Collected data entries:
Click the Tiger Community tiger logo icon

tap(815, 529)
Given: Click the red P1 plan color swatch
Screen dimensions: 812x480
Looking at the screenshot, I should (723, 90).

* Requirement: Line by line, output the data precisely as shown above.

* Solution to this task:
Click the Tiger Community tiger logo icon

tap(815, 529)
Given: Click the red P1 plan color swatch
Screen dimensions: 812x480
Looking at the screenshot, I should (723, 90).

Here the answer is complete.